A pergunta dela quebrando o silêncio me fez perceber que eu já estava ali parado, a olhar aqueles olhos pequenos que me cercavam de calma, por muito tempo. Balbuciei na pressa de dizer algo, mas calei. Não queria quebrar o momento com uma frase apressada e sem sentido. Eu já fazia isso demais e quase nunca a gente tem outra chance de responder a mesma pergunta. Eu também não me senti verdadeiramente obrigado a respondê-la com palavras, porque achei que meu olhar encantado pelo dela e o toque dos meus dedos nos seus cabelos pudessem expressar melhor, seja lá o que eu podia afirmar naquele instante. 

Quando se trata de sentimentos, eu sempre preciso de muito tempo para definí-los por vários motivos. Primeiro porque nunca são iguais a outros que eu já senti. Lógico que eu já havia me apaixonado antes, mas por outras mulheres, em outras idades, enquanto tinha outras contas a pagar. Com ela não haveria de ser igual. Não seria justo que eu usasse a definição que eu já conhecia. Porque nem que só o compasso do coração mudasse, não haveria de ser a paixão por ela a mesma que eu já vivi antes. Também ela, caso se apaixone por mim, se fizer como já fez por outros, não vai me agradar. Que ela tratasse de me arrumar uma loucura nova, um apelido carinhoso inédito, uma comida favorita com outros temperos ou uma posição diferente na cama! Pois das poucas certezas que tenho, uma delas é que eu não quero paixão de segunda mão. 

Outra razão pra eu tardar em tentar definir um sentimento é que ele sempre pode se confundir com a luz e a música que toca na hora de dizer e ficar mais melancólico que realmente é, ou me induzir a usar um vocabulário que condiz com o contexto, mas não com o que eu sinto. Ainda, pode se misturar com outras vontades e necessidades. Impossível imaginar, por exemplo, que alguém pode amar verdadeiramente se está roncando de fome ou com qualquer outra necessidade fisiológica em atraso. Talvez algum mártir por aí possa, tudo bem, mas não faz o meu estilo.

- Vai me enrolar até quando?
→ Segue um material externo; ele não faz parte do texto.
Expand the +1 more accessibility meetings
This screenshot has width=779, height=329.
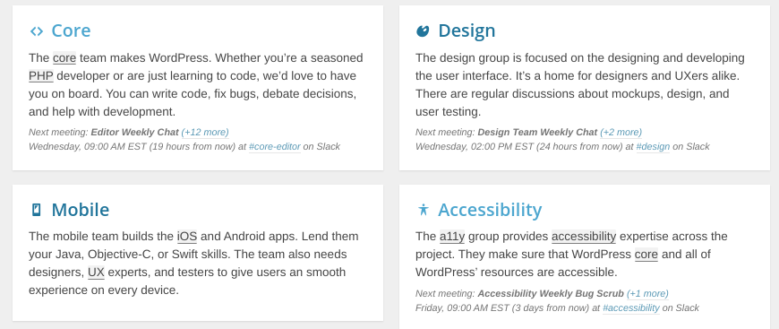pyautogui.click(x=647, y=294)
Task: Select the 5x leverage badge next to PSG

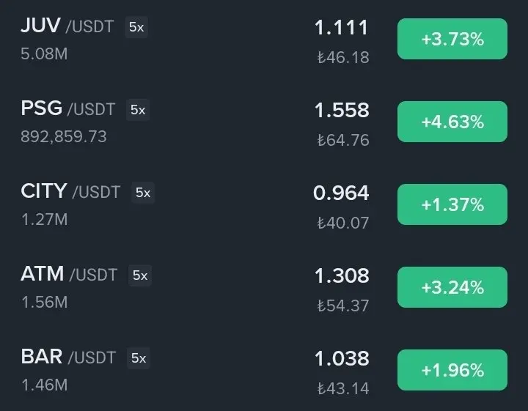Action: tap(138, 110)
Há três dias que você prometeu me dizer – trucou-me ela, daquele jeito docemente abusado de quem sabe sempre o quê e quando quer. E o "o quê" até costumava variar, mas o "quando" era sempre agora.


E eu ainda não disse nada. Beijei aquela testa franzida e questionadora e deixei meu olhar cair no dela. Ela silenciou como quem se recusava a começar um novo assunto até pôr fim naquele. E isso sequer me perturbava. 

Paixão, ali naquele segundo, não precisava ser maior que os olhos pequenos dela. Que olhos lindos!